- Conference: Western Athletic Conference
- Record: 8–21 (5–11 WAC)
- Head coach: George Pfeifer (2nd season);
- Home arena: Cowan Spectrum

= 2007–08 Idaho Vandals men's basketball team =

American college basketball season

The 2007–08 Idaho Vandals men's basketball team represented the University of Idaho during the 2007–08 NCAA Division I men's basketball season. Members of the Western Athletic Conference (WAC), the Vandals were led by second-year head coach George Pfeifer and played their home games on campus at Cowan Spectrum in Moscow, Idaho.

The Vandals were 8–20 overall in the regular season and 5–11 in conference play, tied for sixth in the standings. They met host New Mexico State in the quarterfinals of the conference tournament and lost by twenty points.
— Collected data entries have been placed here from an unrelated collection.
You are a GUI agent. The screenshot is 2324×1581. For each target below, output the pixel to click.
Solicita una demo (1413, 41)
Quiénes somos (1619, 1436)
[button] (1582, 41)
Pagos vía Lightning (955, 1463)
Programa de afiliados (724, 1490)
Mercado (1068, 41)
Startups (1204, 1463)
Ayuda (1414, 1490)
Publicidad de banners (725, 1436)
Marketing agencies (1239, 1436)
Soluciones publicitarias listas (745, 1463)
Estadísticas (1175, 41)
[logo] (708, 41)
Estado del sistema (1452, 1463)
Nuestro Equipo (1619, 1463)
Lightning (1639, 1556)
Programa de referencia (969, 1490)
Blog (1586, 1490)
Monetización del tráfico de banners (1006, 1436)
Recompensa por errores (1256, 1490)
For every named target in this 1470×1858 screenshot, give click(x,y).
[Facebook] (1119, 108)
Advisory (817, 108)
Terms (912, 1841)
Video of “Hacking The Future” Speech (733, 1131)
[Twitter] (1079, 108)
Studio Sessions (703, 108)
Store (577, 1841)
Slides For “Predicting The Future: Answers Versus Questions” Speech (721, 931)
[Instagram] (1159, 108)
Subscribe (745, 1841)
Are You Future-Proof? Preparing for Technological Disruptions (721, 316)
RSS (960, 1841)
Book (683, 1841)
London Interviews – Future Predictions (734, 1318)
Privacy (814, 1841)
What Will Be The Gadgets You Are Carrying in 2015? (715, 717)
Pfeiefer was fired days later, succeeded by Don Verlin, an assistant at Utah State under Stew Morrill.

==Postseason result==

| Date time, TV | Opponent | Result | Record | Site (attendance) city, state |
WAC Tournament
| Thu, March 13 | at (3) New Mexico State Quarterfinal | L 53–73 | 8–21 | Pan American Center Las Cruces, New Mexico |
*Non-conference game. ^{#}Rankings from AP poll. (#) Tournament seedings in parentheses. All times are in Pacific time.